Durante il famoso “rinascimento” bassoliniano, ad esempio, si pensò di fare bello il “salotto” della città, di valorizzare le potenzialità del centro storico, e già questo non è poco, ma le periferie furono abbandonate a se stesse, rinviando il loro recupero a un ipotetico domani, che come Godot non è mai arrivato.
La periferia è un luogo dove le cose valgono di meno indipendentemente dall’effettivo valore. Ci sono a Scampia degli appartamenti in parco che al Vomero, a Chiaia o a Posillipo vedrebbero il loro valore di mercato moltiplicato per tre o per quattro, se non per cinque.
E, se è così con le cose, è così con le persone.
Ho sentito di ragazzi respinti (o costretti a trasferirsi) da scuole di zone viciniori solo per la loro provenienza e di giovani che per le loro radici scampiesi trovano difficoltà a inserirsi nel mondo del lavoro.
Ormai si è valutati non in quanto persone, per i propri specifici meriti o demeriti, ma per appartenenze: Nord/Sud, centro/periferie, ricco/povero, cattolico/musulmano, di pelle bianca/di pelle scura, e così via.
Ci sono moltissime persone che non sono mai state coinvolte in incidenti stradali; eppure, le agenzie di assicurazione rc auto applicano loro contratti in sovrapprezzo solo in base al cap. Se abiti a Scampia paghi di più indipendentemente dalla tua correttezza di guida e, se fai anche un solo incidente, rischi di vederti negata l’assicurazione.

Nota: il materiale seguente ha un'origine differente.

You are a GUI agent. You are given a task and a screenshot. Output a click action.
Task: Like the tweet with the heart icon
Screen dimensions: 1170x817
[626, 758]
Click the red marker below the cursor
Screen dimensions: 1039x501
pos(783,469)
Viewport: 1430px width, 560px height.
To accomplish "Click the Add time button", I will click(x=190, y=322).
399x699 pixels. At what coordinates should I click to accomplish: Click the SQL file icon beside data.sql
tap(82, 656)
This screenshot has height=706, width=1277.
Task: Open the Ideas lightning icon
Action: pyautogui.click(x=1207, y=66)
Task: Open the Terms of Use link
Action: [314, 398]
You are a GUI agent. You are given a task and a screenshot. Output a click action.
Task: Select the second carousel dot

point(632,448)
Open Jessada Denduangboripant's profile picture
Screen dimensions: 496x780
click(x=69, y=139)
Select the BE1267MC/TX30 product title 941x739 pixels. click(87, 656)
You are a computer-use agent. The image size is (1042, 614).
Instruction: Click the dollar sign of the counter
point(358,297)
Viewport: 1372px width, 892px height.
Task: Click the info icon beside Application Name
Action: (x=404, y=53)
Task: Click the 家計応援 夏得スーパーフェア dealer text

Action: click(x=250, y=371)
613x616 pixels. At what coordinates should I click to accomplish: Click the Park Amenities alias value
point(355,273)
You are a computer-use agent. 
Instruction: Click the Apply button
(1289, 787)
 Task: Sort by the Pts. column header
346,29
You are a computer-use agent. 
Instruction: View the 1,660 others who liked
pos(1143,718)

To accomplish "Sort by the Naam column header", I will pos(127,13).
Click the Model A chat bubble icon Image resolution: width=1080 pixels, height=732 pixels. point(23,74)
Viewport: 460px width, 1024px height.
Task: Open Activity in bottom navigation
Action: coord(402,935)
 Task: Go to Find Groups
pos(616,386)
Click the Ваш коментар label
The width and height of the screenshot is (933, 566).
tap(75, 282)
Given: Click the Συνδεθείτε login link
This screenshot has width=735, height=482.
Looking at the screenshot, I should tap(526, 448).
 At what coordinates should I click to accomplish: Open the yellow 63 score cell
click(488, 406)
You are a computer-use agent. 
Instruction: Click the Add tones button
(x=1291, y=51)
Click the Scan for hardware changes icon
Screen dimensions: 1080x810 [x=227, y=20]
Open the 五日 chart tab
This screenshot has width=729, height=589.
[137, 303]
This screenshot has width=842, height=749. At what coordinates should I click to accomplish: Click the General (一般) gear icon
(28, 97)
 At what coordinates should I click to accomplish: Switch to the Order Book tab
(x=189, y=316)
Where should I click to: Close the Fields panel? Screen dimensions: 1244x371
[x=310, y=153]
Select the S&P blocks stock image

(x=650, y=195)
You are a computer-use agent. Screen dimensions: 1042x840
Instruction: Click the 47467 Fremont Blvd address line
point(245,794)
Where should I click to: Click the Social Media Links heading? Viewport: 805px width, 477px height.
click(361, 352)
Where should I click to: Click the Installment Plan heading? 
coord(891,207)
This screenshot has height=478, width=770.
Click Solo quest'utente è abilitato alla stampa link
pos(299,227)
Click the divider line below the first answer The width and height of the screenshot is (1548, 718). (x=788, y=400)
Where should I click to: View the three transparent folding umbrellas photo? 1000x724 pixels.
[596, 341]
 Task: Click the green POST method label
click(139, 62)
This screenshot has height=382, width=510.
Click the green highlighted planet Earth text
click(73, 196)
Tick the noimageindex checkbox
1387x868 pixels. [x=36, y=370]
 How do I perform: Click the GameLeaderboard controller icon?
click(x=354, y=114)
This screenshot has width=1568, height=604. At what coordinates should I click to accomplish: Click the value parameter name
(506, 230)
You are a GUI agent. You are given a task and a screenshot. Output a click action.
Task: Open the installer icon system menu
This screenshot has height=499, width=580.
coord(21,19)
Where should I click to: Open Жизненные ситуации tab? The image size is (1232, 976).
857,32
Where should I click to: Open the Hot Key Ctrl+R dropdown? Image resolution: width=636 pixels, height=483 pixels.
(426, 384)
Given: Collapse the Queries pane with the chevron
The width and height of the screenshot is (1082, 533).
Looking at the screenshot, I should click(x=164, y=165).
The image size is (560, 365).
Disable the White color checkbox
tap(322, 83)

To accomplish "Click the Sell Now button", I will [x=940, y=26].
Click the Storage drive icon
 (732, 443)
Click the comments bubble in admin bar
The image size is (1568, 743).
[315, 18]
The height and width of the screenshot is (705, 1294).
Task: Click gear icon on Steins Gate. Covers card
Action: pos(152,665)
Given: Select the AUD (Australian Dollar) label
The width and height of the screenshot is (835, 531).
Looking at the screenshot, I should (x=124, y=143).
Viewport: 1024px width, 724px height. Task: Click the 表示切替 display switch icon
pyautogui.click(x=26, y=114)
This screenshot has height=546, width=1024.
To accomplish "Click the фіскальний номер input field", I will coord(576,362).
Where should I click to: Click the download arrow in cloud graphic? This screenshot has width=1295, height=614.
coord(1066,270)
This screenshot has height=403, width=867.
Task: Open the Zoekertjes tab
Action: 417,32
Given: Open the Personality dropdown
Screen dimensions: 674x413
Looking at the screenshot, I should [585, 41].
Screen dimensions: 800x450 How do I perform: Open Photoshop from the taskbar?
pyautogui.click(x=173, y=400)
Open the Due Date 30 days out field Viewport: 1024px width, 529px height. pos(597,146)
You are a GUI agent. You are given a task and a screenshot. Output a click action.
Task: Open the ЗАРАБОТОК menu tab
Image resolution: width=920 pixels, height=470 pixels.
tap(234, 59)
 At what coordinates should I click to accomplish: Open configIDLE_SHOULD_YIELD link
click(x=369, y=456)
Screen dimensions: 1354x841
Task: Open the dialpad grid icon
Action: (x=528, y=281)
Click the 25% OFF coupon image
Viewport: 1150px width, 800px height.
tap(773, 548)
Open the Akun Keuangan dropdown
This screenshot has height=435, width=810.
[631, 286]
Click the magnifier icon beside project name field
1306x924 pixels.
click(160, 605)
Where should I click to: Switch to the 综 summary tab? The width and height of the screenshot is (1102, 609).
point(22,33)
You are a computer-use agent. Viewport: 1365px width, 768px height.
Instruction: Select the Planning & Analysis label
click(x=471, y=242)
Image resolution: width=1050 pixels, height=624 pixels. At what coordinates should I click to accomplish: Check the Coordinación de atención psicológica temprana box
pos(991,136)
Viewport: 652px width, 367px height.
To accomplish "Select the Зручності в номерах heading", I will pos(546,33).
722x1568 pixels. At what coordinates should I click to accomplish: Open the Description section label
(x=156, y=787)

Tornando al nostro discorso sulle periferie, c’è anche da dire che la loro percepita (e reale) minorità deriva dal concentrato di povertà varie sul territorio, perché ci sono anche zone, periferiche solo da un punto di vista topografico, definite “residenziali”, che, essendo abitate prevalentemente da un ceto borghese medio alto, non godono (si fa per dire) della stessa discriminazione.
Abolire le periferie “teoricamente” non dovrebbe essere un obbiettivo irrealizzabile. Anzi, sembra “strano” che esse esistano. Non avrebbero mai dovuto essere concepite, perché, se la periferia è fattore di disuguaglianza, come andiamo affermando, essa è incostituzionale, in quanto la nostra Costituzione all’art. 3 ci avverte che “tutti i cittadini hanno pari dignità sociale e sono uguali davanti alla legge” e che “è compito della Repubblica rimuovere gli ostacoli di ordine economico e sociale” che limitano di fatto la libertà e l’eguaglianza dei cittadini.
Forse basterebbe organizzarci e pretendere nelle forme previste di legge che il dettato della Costituzione non sia un mero enunciato e che le istituzioni preposte rendano la norma esecutiva.